* Problem description *
Copy out verbatim the dataset entries starting at the line containing "Given: Click the WIFI" and ending at the line containing "Action: (19, 55)", with both of those lines included.

[Dataset entries]
◇ ◇ ◇

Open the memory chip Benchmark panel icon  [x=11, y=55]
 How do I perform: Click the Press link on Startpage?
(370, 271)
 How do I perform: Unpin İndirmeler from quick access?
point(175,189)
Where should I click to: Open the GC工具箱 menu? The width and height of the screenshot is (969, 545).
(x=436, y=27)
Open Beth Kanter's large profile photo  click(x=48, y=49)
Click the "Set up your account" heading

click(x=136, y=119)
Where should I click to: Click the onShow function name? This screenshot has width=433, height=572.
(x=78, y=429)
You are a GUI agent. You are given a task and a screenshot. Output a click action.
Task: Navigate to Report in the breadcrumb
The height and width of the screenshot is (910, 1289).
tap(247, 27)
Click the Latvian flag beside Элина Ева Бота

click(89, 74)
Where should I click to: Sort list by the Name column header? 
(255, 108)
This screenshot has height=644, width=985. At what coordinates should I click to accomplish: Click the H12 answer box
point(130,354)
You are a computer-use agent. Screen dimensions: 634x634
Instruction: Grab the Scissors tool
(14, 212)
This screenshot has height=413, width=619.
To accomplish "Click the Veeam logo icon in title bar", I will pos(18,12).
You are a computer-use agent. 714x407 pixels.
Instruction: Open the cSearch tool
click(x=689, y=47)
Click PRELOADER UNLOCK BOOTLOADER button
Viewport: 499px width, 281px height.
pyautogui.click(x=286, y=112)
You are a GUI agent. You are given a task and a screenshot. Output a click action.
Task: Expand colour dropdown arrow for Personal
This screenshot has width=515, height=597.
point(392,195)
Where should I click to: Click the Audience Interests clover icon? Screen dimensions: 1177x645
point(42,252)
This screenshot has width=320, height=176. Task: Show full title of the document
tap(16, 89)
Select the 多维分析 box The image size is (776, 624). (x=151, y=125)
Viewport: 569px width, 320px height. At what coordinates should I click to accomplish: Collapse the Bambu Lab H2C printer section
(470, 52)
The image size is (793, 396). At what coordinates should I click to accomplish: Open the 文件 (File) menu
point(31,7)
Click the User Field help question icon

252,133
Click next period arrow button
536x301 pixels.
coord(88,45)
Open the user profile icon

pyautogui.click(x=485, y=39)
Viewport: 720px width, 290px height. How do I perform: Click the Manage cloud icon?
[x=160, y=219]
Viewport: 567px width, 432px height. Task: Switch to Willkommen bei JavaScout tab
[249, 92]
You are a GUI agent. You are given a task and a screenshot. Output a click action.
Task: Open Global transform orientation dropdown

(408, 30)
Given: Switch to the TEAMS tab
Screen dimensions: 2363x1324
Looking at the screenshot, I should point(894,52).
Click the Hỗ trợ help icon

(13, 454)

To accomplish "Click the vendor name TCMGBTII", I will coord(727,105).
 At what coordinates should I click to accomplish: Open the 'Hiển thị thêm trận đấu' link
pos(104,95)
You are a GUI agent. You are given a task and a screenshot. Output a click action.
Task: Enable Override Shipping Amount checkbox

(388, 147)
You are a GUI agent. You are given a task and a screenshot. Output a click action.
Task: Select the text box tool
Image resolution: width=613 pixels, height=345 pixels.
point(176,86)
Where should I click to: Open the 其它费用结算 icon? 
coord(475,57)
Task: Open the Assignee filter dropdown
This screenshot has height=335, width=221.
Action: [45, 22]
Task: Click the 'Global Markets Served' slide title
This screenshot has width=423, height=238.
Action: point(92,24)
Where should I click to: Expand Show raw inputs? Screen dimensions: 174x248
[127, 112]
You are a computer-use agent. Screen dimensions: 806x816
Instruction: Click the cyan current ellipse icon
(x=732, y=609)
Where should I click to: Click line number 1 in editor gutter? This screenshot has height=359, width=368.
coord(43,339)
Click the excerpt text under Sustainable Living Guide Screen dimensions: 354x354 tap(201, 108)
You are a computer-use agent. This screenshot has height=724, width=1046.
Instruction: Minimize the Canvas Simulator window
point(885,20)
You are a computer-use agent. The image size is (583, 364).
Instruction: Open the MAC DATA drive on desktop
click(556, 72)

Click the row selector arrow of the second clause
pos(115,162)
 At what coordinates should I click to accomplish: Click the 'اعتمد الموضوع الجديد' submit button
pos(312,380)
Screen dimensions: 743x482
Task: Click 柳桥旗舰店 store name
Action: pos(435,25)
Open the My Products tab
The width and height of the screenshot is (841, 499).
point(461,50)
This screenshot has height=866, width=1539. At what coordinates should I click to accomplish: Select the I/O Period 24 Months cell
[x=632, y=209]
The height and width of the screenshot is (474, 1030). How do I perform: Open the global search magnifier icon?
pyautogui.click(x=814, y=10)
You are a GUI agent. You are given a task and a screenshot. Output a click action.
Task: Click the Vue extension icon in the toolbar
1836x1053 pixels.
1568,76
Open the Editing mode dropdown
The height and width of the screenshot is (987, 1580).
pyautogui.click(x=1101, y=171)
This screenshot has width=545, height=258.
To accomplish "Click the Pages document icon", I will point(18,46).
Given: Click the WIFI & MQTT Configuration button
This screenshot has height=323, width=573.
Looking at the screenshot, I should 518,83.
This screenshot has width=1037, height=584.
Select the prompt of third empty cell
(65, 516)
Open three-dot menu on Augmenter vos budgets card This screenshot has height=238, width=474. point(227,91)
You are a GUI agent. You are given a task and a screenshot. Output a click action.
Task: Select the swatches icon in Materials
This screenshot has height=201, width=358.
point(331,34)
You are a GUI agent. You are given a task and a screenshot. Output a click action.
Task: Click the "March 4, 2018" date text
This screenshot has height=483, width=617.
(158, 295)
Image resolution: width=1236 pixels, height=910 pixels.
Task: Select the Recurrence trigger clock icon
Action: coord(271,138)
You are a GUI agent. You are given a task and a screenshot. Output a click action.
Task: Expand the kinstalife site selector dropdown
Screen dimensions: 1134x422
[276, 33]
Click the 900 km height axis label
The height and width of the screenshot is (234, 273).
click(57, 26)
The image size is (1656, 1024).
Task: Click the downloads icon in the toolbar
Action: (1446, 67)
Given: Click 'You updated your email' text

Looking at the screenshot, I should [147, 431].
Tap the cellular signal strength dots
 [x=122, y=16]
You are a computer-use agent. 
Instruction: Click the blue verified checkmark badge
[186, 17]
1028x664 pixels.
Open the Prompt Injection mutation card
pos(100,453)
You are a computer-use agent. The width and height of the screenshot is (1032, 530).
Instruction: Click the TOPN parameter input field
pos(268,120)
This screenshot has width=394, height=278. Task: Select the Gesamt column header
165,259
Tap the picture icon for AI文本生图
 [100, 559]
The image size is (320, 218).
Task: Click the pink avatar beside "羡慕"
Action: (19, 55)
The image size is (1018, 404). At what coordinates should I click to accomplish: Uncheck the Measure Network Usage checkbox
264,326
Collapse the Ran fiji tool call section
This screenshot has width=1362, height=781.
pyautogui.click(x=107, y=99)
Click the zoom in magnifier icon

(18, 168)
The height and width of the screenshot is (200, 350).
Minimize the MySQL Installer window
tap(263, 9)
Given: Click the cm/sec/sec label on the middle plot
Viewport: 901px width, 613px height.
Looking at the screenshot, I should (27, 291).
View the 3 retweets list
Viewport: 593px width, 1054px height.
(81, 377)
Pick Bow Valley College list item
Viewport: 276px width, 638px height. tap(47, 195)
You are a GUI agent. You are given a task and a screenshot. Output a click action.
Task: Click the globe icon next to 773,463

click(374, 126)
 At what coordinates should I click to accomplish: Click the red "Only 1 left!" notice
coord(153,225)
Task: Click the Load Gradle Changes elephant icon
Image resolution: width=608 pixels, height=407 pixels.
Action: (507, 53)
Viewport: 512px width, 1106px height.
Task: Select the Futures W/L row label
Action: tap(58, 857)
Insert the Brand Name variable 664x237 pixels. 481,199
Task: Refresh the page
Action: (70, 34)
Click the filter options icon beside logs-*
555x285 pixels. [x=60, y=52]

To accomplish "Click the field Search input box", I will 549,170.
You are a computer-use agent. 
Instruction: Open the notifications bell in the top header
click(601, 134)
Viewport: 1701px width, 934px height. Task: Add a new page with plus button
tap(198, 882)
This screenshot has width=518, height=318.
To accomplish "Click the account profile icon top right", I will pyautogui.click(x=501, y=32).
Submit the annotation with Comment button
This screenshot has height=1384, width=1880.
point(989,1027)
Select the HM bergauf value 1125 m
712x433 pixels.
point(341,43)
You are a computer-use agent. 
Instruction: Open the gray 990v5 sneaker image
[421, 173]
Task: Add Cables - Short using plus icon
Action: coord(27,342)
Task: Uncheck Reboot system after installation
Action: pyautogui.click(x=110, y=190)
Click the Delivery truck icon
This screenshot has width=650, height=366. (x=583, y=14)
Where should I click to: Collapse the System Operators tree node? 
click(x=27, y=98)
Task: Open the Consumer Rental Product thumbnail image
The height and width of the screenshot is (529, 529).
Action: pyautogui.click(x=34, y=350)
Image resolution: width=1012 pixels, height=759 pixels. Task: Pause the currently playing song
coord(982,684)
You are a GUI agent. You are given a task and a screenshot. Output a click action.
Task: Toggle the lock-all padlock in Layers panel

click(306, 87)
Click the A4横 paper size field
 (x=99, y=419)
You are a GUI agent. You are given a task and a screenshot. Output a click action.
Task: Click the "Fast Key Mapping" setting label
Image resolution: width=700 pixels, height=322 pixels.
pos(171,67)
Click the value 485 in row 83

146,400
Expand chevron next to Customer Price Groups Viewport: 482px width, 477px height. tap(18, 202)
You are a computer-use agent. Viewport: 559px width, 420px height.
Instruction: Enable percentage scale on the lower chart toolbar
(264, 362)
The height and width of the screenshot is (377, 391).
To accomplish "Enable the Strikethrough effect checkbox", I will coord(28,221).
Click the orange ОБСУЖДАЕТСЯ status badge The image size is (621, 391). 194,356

◇ ◇ ◇

* Expected output *
Given: Click the WIFI & MQTT Configuration button
This screenshot has height=323, width=573.
Looking at the screenshot, I should 518,83.
This screenshot has width=1037, height=584.
Select the prompt of third empty cell
(65, 516)
Open three-dot menu on Augmenter vos budgets card This screenshot has height=238, width=474. point(227,91)
You are a GUI agent. You are given a task and a screenshot. Output a click action.
Task: Select the swatches icon in Materials
This screenshot has height=201, width=358.
point(331,34)
You are a GUI agent. You are given a task and a screenshot. Output a click action.
Task: Click the "March 4, 2018" date text
This screenshot has height=483, width=617.
(158, 295)
Image resolution: width=1236 pixels, height=910 pixels.
Task: Select the Recurrence trigger clock icon
Action: coord(271,138)
You are a GUI agent. You are given a task and a screenshot. Output a click action.
Task: Expand the kinstalife site selector dropdown
Screen dimensions: 1134x422
[276, 33]
Click the 900 km height axis label
The height and width of the screenshot is (234, 273).
click(57, 26)
The image size is (1656, 1024).
Task: Click the downloads icon in the toolbar
Action: (1446, 67)
Given: Click 'You updated your email' text

Looking at the screenshot, I should [147, 431].
Tap the cellular signal strength dots
 [x=122, y=16]
You are a computer-use agent. 
Instruction: Click the blue verified checkmark badge
[186, 17]
1028x664 pixels.
Open the Prompt Injection mutation card
pos(100,453)
You are a computer-use agent. The width and height of the screenshot is (1032, 530).
Instruction: Click the TOPN parameter input field
pos(268,120)
This screenshot has width=394, height=278. Task: Select the Gesamt column header
165,259
Tap the picture icon for AI文本生图
 [100, 559]
The image size is (320, 218).
Task: Click the pink avatar beside "羡慕"
Action: (19, 55)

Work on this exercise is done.